* **Provided records**:

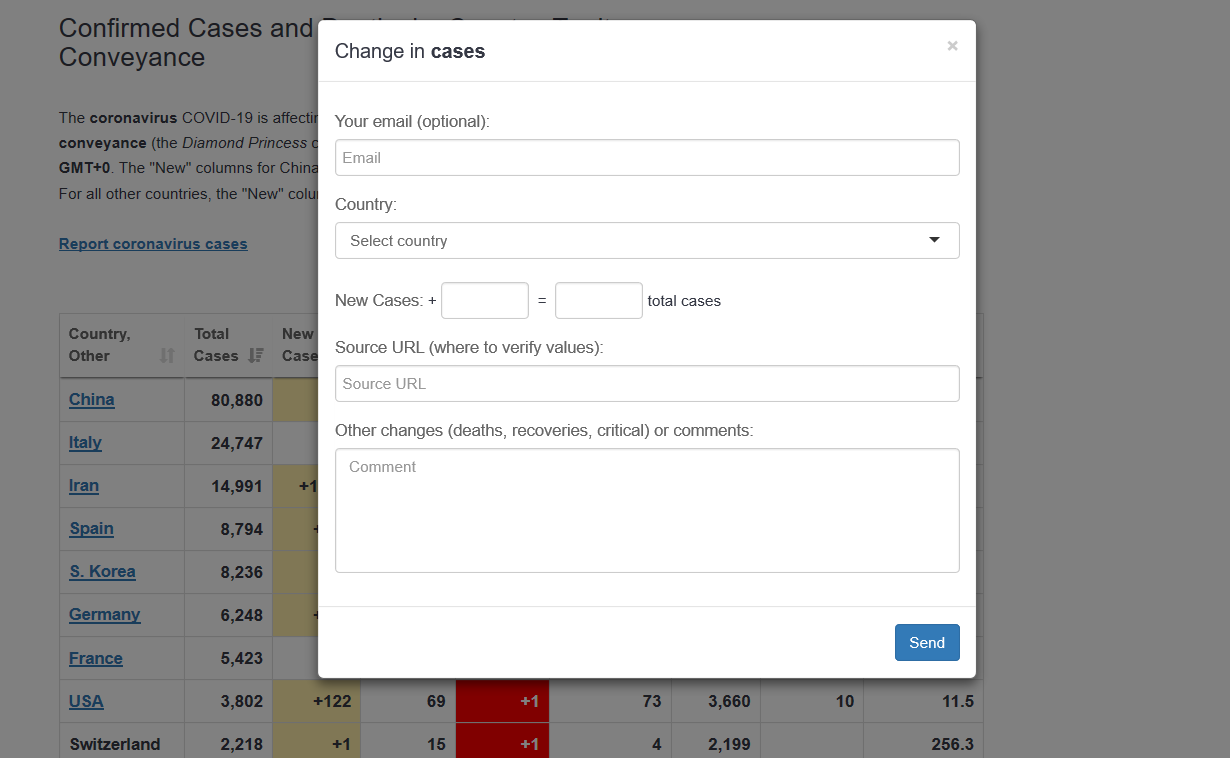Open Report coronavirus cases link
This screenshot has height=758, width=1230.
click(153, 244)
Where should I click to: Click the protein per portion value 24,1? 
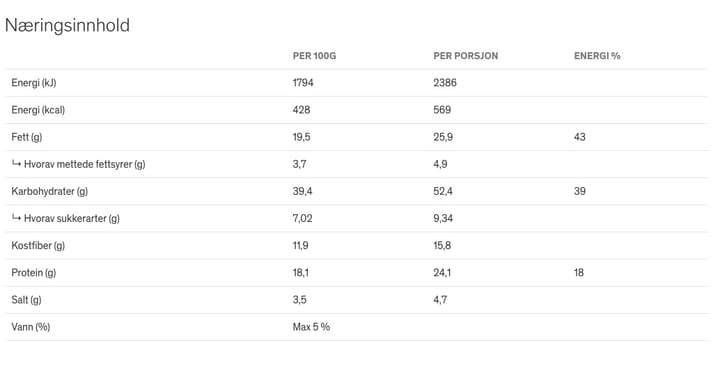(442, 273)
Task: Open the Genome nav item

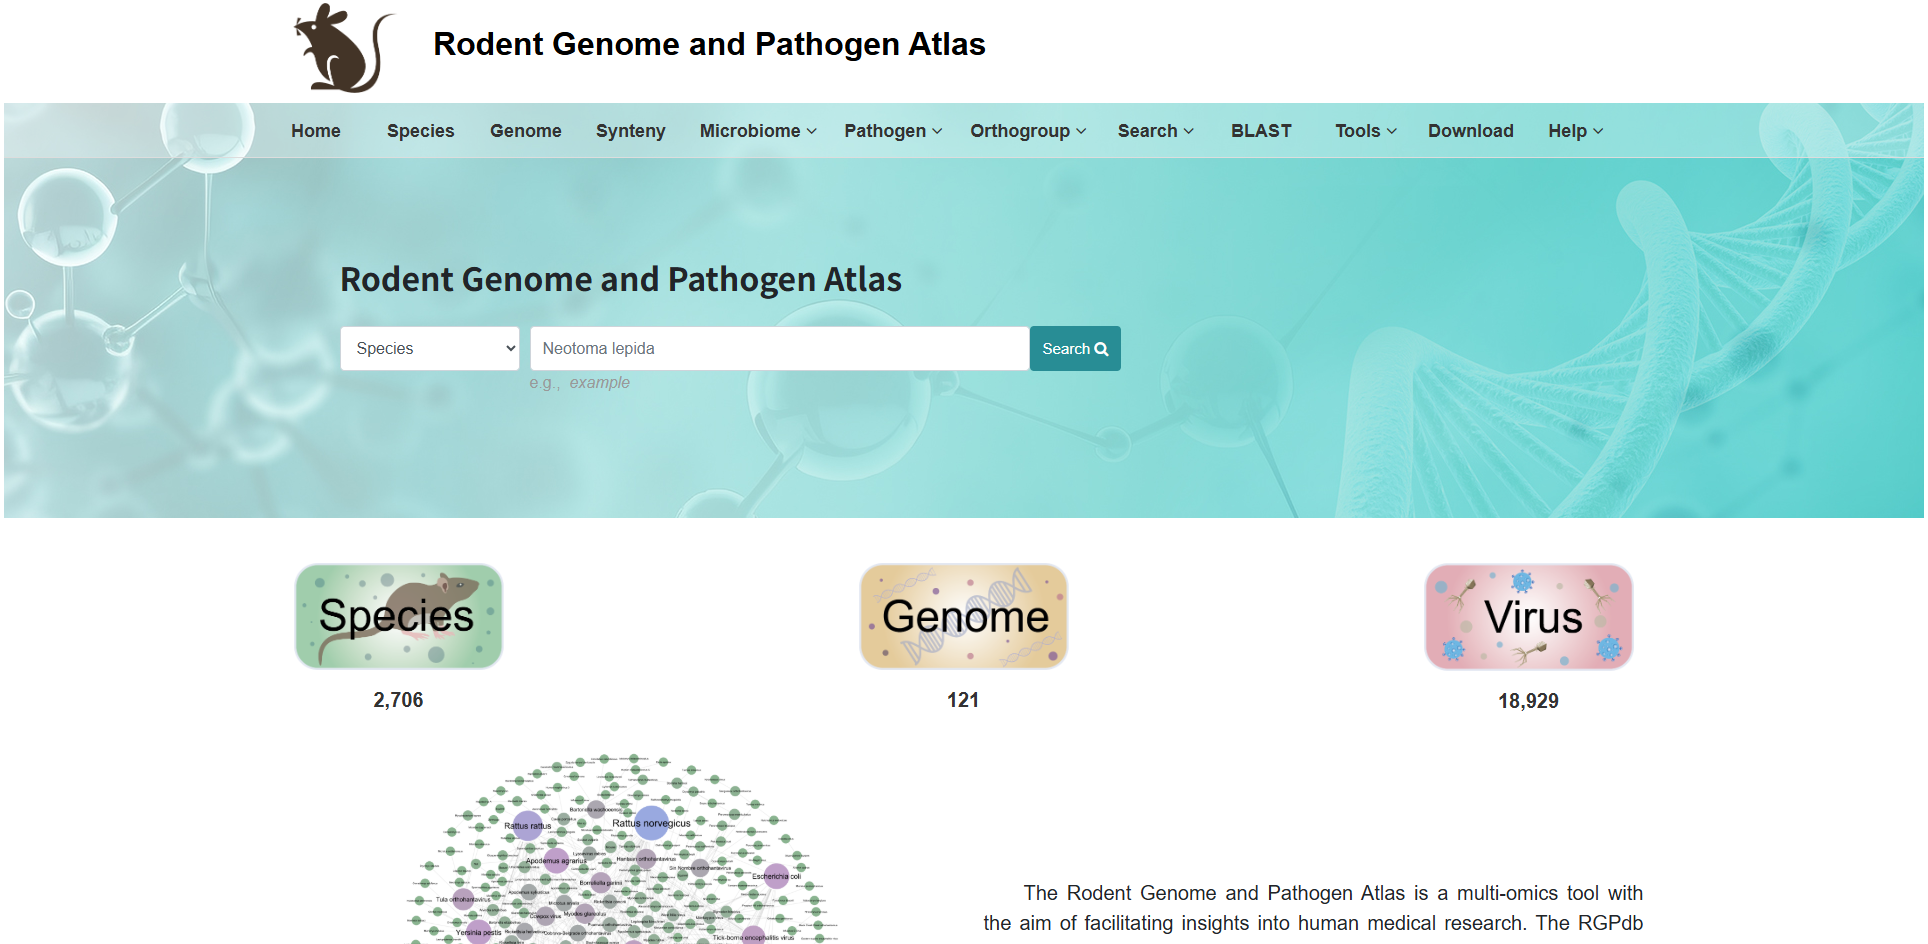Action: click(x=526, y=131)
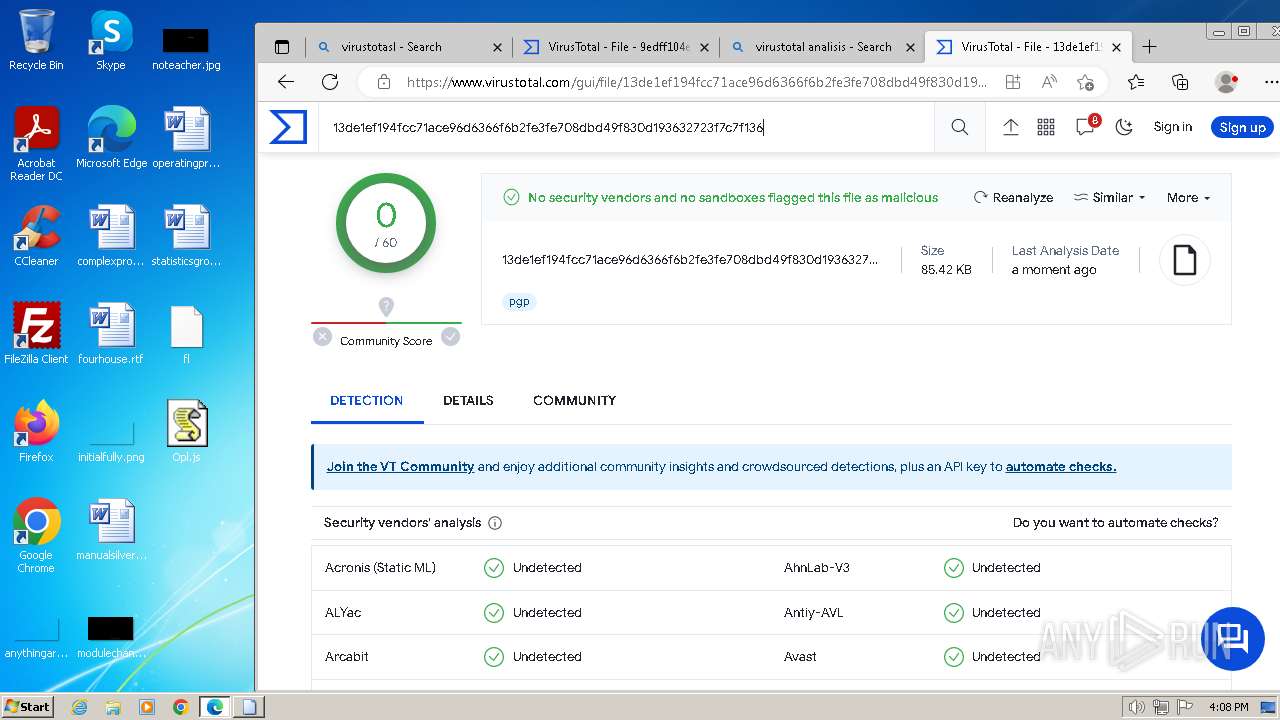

* **Your task**: Take the line that contains "Where should I" and all lines after it to the end of the material above, and copy them verbatim without any images.

* **Task answer**:
Where should I click to: Click the protein per portion value 24,1? 
(442, 273)
Task: Open the Genome nav item

Action: click(x=526, y=131)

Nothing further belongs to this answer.